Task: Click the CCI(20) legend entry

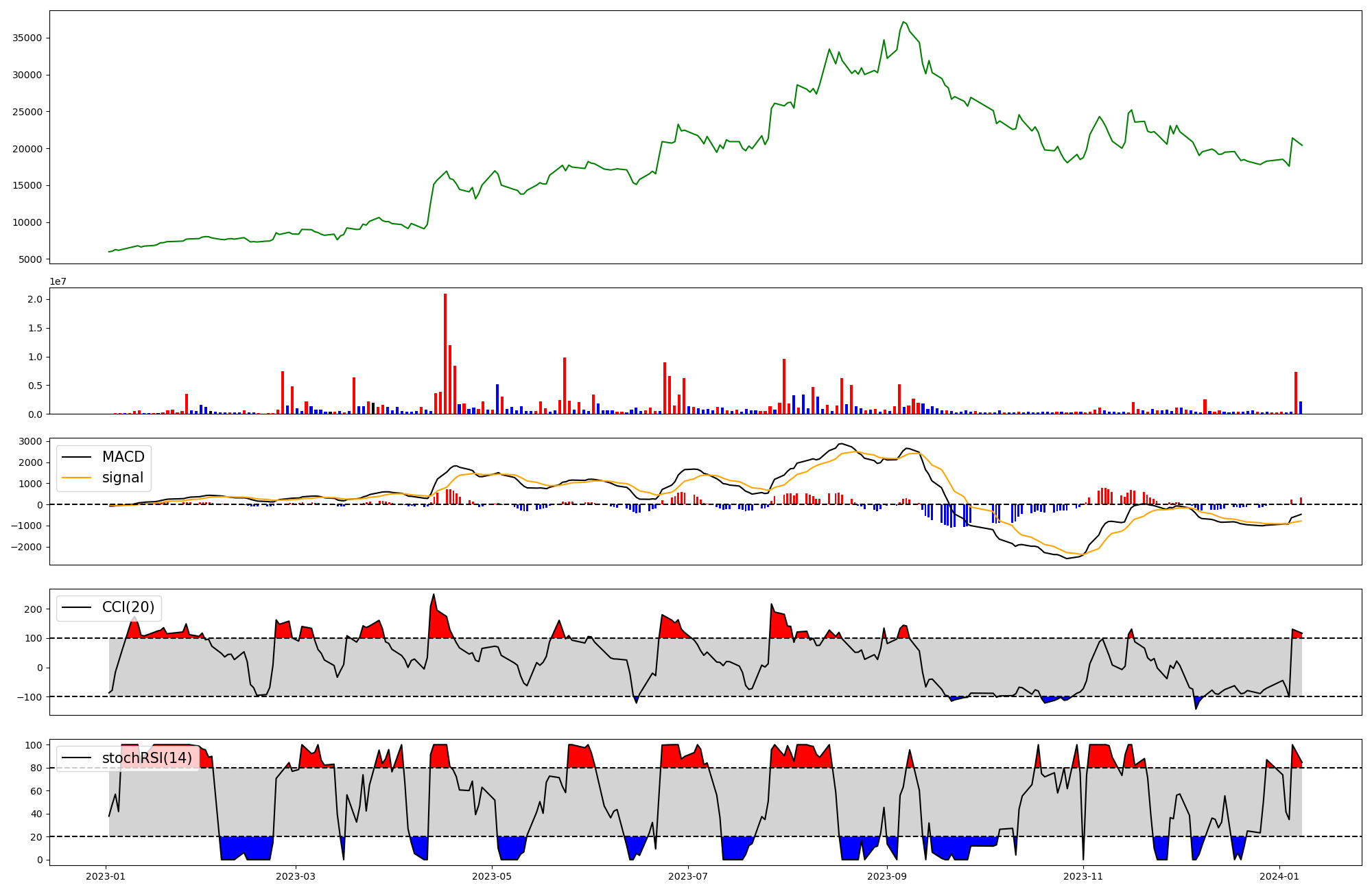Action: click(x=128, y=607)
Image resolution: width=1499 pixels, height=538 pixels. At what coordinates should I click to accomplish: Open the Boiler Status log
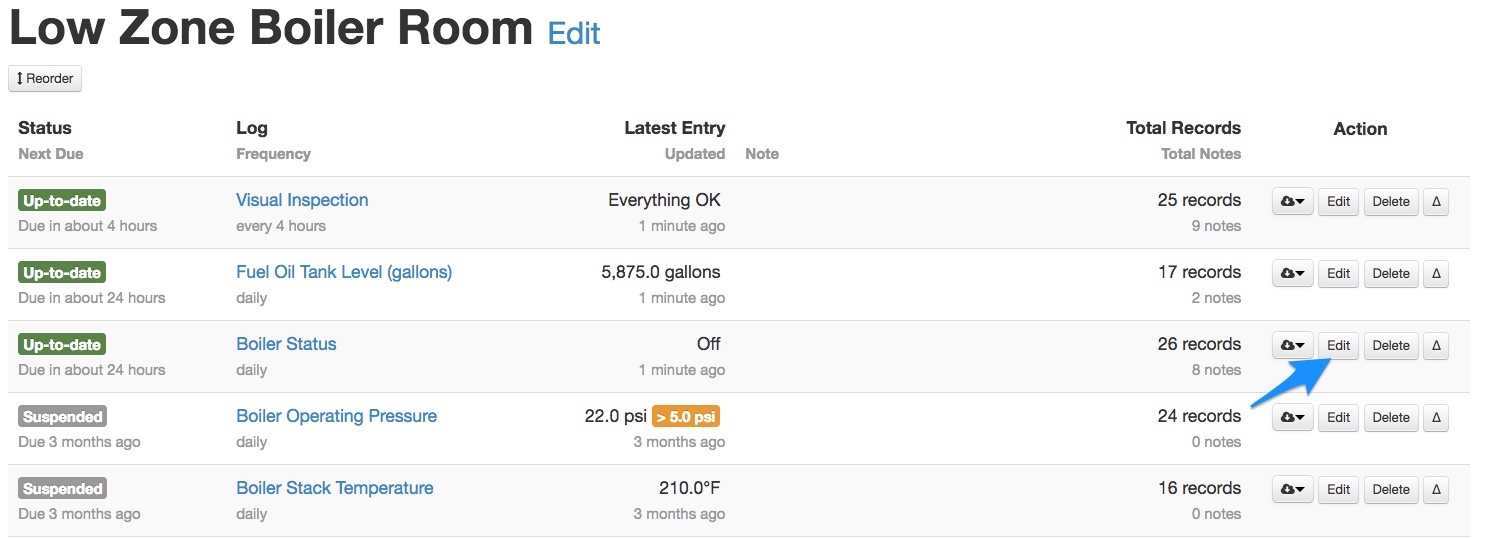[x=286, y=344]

* * * *

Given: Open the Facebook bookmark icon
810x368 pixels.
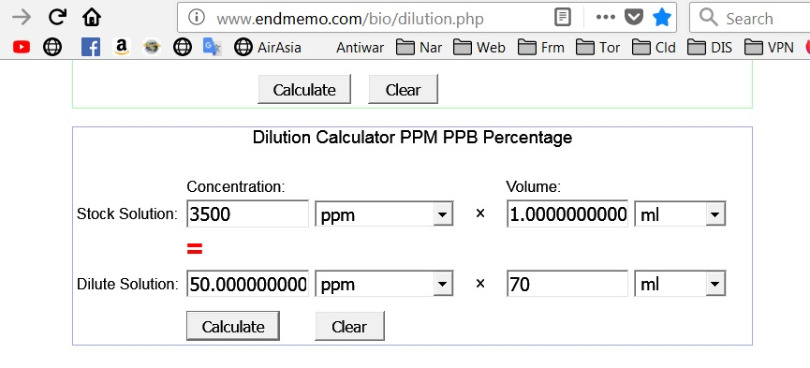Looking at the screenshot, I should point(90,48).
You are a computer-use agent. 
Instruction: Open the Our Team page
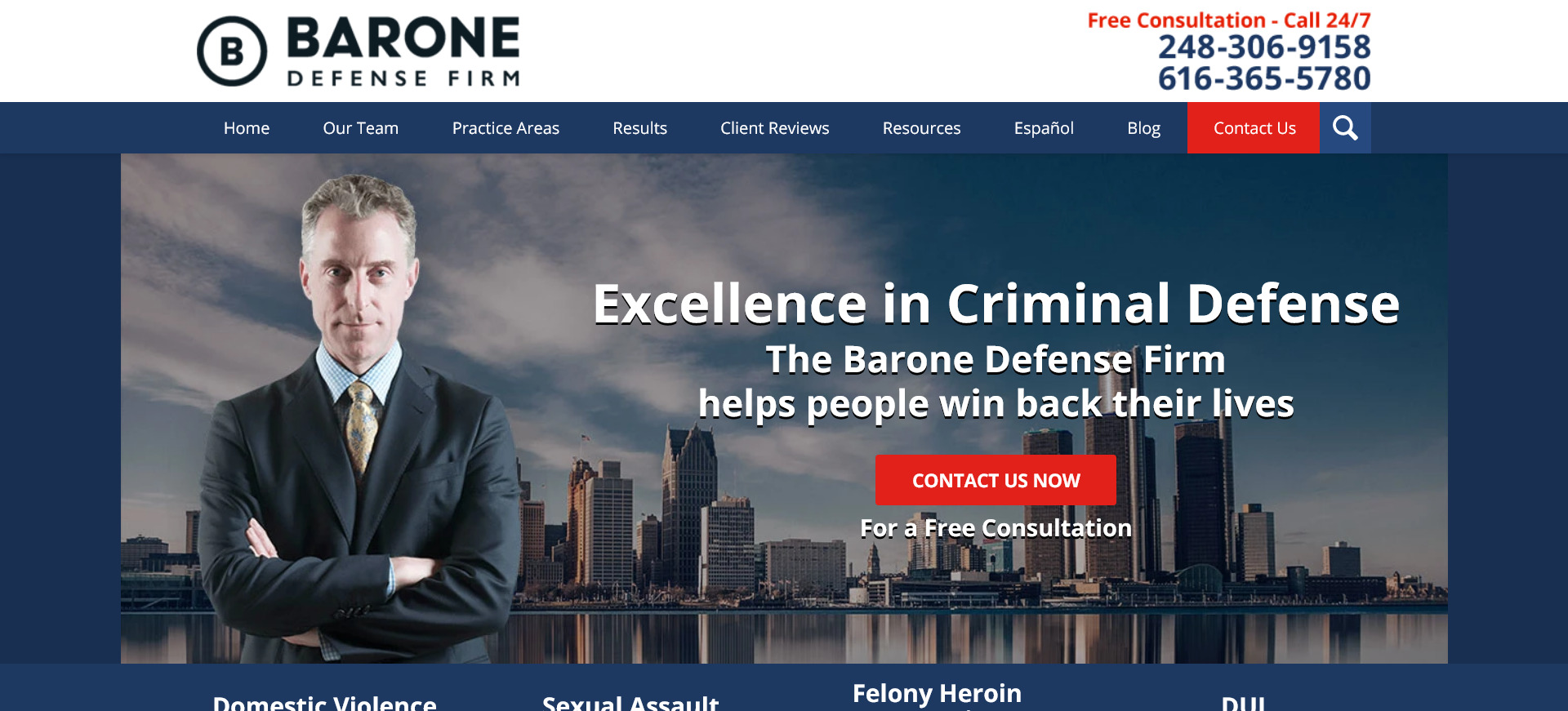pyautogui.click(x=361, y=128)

* * * *

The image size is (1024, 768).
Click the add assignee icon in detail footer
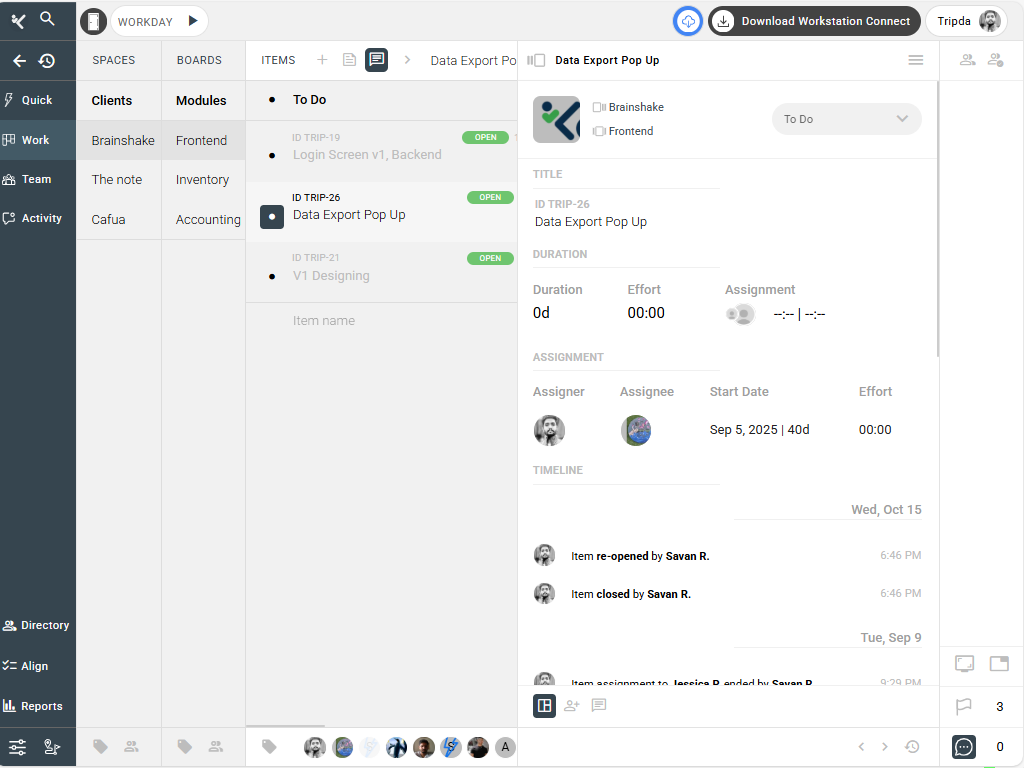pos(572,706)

* * * *

課題の詳細> レコードのうち、「Task: Click the CCI(20) legend entry」を含む行から始めて「[x=286, y=344]」を含む行まで、両端の行も含めて一字一句そのまま書き写す。画像は答えに入れない。

本課題の結果>
Task: Click the CCI(20) legend entry

Action: click(x=128, y=607)
Image resolution: width=1499 pixels, height=538 pixels. At what coordinates should I click to accomplish: Open the Boiler Status log
[x=286, y=344]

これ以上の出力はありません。